TO DO: Put the lines, starting at the one that contains "You are a computer-use" and ending at the last line, into a JSON list of strings, one string per line with blank lines omitted. Leave the pictures out of the answer.

(Screen grounding lines)
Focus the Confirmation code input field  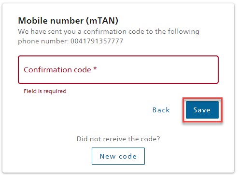tap(118, 70)
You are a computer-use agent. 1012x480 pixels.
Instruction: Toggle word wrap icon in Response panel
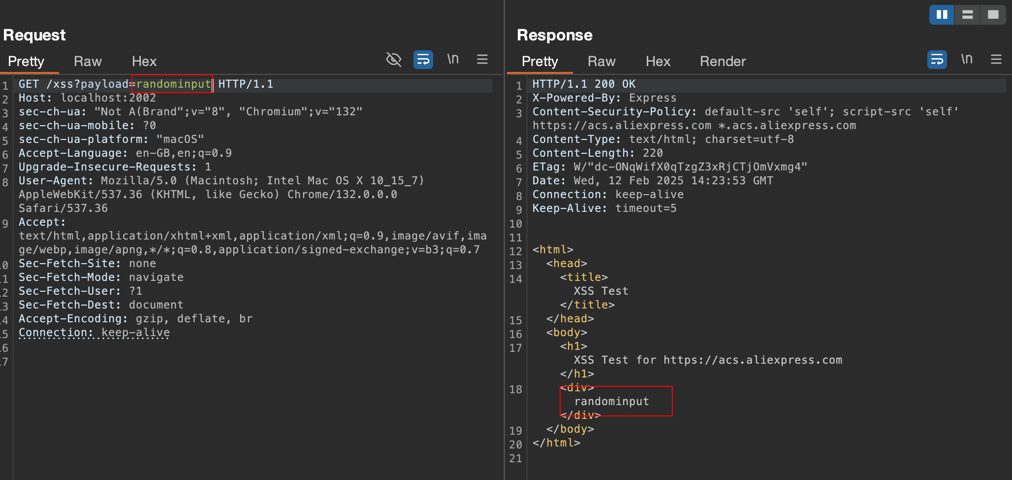coord(937,60)
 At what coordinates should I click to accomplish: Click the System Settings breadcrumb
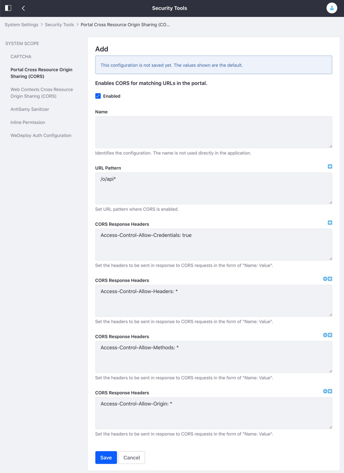[22, 25]
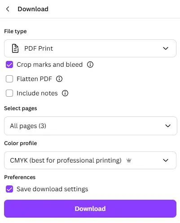Viewport: 180px width, 223px height.
Task: Enable the Include notes checkbox
Action: click(9, 93)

RESULT FOR THIS TASK:
[
  "You are a computer-use agent. 1012x480 pixels.",
  "Instruction: Toggle word wrap icon in Response panel",
  "coord(937,60)",
  " At what coordinates should I click to accomplish: Click the System Settings breadcrumb",
  "[22, 25]",
  "Viewport: 180px width, 223px height.",
  "Task: Enable the Include notes checkbox",
  "Action: click(9, 93)"
]